Un homme portant le qualificatif ‘’d’akoto’’ , introduit des outils semblables à des couteaux, entre les lèvres de la candidate, toujours inconsciente. Le rituel dure une dizaine de minutes. Cela fait, à trois reprises, on appelle l’impétrante par son nom. Elle répond. Pari réussi ! C’est l’hystérie dans la foule. La formatrice est portée en triomphe.

La candidate doit maintenant faire trois révélations, qui doivent être confirmées par n’importe quel témoin dans le public. Et ce, pour démontrer son nouveau pouvoir de vision, acquis. A ce niveau également, les faits relatés par Méa Mougo Yah Ambroisine sont avérés, selon des spectateurs venus assister à la scène. La cérémonie qui s’apparente à un succès, s’achève dans une liesse populaire. Les prochains mois, ce sera au tour d’un autre pensionnaire du centre de se soumettre à la même initiation.

Trois principales écoles de formation dans la région

Dans la région de l’Indénié-Djuablin, on dénombre trois principales écoles de formations de ‘’komians’’, créées depuis plusieurs années. Le premier centre est localisé dans la sous-préfecture de Tanguelan (le village natal du ministre Pascal Kouakou Abinan situé à 16 km au sud-ouest d’Agnibilékrou). Il est sous la direction de la prêtresse Ahi Alloua. La deuxième école est située dans la sous-préfecture d’Aniassué et dirigée par la prêtresse Eponon Adjoua Messouma. La troisième école de formation mystique, est logée dans la ville d’Abengourou.

Les trois écoles ont sensiblement la même configuration architecturale : une grande concession clôturée et composée d’une villa de deux ou trois pièces et des chambres attenantes, alignées à l’extérieur. C’est dans ces chambres que les élèves logent durant leur séjour de trois ans. L’une des pièces sert de sanctuaire où siègent les ‘’bossons’’. Ce sont ces divinités qui donnent constamment des messages aux ‘’komians’’.
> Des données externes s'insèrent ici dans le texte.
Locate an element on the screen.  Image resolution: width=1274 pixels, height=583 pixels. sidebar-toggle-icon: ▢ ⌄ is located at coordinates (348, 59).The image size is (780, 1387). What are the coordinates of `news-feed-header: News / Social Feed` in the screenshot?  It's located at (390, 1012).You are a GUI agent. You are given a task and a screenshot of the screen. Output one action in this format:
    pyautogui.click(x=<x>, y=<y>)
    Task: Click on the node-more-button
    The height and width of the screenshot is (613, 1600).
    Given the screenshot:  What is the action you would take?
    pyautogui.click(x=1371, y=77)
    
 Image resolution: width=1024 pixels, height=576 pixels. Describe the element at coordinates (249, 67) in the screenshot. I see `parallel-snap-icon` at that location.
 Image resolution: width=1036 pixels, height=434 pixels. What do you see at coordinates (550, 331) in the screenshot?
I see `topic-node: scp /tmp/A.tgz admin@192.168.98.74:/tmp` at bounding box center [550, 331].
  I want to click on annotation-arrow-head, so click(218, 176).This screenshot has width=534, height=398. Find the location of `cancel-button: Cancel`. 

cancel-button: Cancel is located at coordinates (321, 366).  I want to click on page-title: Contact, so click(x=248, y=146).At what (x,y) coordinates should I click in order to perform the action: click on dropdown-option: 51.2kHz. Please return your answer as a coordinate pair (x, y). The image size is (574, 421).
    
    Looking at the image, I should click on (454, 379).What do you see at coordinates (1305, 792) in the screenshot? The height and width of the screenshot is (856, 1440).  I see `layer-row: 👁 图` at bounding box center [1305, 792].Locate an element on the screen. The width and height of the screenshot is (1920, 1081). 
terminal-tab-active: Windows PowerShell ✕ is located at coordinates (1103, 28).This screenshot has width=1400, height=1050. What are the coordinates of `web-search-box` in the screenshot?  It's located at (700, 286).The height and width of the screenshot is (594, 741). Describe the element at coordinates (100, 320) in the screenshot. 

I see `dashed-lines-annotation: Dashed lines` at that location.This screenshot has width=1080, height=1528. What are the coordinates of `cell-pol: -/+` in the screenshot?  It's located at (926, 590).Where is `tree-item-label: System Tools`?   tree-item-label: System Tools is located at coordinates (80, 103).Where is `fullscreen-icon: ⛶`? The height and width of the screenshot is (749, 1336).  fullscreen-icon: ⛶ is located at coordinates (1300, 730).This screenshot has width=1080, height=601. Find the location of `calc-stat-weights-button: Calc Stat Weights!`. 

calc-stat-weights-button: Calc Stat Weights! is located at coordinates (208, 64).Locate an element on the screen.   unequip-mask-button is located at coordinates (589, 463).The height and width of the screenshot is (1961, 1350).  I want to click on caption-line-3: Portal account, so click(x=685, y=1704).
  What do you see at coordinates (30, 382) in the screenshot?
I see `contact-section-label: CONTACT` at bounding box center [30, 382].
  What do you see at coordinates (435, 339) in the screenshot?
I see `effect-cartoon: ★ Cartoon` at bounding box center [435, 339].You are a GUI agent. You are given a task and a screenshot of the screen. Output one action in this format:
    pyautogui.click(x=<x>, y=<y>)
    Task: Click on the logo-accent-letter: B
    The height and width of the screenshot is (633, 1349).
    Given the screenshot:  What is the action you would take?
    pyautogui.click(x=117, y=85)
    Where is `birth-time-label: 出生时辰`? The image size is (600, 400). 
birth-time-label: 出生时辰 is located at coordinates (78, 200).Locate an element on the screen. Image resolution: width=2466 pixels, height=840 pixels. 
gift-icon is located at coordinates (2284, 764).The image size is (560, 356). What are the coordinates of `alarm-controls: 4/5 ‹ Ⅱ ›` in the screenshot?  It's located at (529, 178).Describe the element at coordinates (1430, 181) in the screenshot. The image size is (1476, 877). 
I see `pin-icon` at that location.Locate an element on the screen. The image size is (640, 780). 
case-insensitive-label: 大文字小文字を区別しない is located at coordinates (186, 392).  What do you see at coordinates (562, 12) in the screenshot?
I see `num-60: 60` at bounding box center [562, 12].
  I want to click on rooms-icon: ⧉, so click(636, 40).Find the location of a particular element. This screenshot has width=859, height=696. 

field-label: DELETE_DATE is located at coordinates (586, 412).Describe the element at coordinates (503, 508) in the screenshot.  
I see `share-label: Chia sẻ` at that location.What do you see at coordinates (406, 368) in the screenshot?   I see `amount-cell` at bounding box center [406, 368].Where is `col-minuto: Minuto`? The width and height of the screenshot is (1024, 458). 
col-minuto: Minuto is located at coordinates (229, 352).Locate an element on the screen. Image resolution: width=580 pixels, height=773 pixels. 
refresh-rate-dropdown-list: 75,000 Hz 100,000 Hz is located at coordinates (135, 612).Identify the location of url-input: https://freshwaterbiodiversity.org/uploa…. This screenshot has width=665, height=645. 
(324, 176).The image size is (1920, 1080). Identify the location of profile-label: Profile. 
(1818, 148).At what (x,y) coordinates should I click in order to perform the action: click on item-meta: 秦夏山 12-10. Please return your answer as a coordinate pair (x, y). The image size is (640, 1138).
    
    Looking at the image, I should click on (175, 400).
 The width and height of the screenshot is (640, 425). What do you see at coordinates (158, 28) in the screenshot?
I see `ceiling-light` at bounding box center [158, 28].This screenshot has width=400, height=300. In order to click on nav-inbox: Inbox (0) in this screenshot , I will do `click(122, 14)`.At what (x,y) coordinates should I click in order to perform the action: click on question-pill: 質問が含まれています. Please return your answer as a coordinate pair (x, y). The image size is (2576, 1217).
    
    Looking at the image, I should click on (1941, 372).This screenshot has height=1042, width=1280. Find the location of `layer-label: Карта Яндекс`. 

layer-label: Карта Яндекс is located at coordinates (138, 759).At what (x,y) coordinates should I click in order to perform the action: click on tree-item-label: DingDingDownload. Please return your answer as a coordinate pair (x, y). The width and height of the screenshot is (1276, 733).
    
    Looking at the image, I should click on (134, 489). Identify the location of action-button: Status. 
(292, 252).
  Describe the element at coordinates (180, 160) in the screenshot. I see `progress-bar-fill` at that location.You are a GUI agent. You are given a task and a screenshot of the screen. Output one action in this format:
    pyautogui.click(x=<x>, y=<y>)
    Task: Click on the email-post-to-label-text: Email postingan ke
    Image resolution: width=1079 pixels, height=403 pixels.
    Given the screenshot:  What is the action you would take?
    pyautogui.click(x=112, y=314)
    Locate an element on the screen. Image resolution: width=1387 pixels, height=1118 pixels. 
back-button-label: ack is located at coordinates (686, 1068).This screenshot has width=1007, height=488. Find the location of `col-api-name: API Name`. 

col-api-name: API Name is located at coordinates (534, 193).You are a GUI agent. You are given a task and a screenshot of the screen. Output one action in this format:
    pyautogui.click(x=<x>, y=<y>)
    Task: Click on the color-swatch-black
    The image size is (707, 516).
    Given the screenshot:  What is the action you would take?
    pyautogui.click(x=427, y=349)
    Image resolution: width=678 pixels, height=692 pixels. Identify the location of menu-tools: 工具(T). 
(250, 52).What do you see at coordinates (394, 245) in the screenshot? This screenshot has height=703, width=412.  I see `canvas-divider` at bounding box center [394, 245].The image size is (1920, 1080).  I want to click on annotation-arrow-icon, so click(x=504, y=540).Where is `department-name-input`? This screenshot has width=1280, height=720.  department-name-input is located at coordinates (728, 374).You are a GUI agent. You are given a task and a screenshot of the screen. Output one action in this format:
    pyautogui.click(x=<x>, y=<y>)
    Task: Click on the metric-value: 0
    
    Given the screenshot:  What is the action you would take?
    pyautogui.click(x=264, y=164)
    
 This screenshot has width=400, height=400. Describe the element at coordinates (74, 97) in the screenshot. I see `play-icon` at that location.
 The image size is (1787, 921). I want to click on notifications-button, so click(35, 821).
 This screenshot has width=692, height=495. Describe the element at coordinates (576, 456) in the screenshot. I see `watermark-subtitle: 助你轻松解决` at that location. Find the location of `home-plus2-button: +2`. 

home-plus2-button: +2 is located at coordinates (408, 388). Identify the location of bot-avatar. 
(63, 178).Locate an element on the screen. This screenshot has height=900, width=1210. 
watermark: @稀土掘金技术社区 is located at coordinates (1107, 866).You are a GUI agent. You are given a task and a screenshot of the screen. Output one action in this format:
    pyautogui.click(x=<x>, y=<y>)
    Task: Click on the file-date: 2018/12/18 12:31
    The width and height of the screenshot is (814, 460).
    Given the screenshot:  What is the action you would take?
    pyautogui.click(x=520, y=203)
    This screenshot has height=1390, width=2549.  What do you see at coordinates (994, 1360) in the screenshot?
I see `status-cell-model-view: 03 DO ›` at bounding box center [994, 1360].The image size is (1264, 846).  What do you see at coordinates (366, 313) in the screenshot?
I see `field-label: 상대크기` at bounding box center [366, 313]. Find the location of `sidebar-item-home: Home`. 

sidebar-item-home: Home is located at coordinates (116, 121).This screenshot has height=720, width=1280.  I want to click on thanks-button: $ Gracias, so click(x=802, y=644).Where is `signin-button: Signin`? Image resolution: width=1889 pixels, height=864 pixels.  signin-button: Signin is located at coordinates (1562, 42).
Que ce soit à Agnibilékrou ou à Abengourou, les rois Nanan Agnini Bilé II du Djuablin et Nanan Boa Kouassi III de l’Indénié ne sortent jamais publiquement sans que ces ‘’komians’’ n’aient, auparavant, exécuté un rituel dit ‘’de purification mystique » des lieux.

La diabolisation des « komians » par des évangéliques

Satanisme ? Sorcellerie ? Ou valeurs traditionnelles à préserver ? En tout cas, Jean-Marie Adé Adiaffi, célèbre anthropologue ivoirien (1941 – 1999), lui, ne se posait pas la question. Convaincu qu’il a été, que les écoles de formation de ‘’komians’’, doivent être sauvegardées, pour leur donner l’occasion de perpétuer les valeurs du ‘’bossonisme’’. Ce concept spirituel qui, selon ses convictions, constitue les fondements de la religion africaine.

Au quartier ‘’Guikahué’’, à Abengourou où est située l’école de formation des « komians », cinq églises chrétiennes évangéliques sont installées dans le secteur. La cohabitation donne lieu à une perpétuelle opposition larvée. Pour l’ensemble des pasteurs approchés, le débat ne mérite pas d’être mené. Ces écoles sont tout simplement diaboliques. Et ils interdisent formellement à leurs fidèles de fréquenter ces lieux où, selon eux, ils courent le risque de choper un esprit malveillant.

A ces diatribes, Yao Abozan Christine, la figure de proue des formateurs des ‘’komians’’ dans l’Indénié-Djuablin, réagit. « Nous ne renions pas l’existence de Dieu qui est le Créateur de toutes choses. Chez nous, on parle de ‘’bossons’’ comme on évoque également le cas ‘’des anges’’, dans les religions occidentales. Les ‘’bossons’’ sont pour nous, des intermédiaires entre Dieu et les hommes. C’est une erreur d’assimiler nos écoles à des lieux sataniques. Ces activités font partie de nos traditions. Nous pensons qu’on devrait songer à établir une complémentarité entre nous et les médecins modernes », a-t-elle fait prévaloir.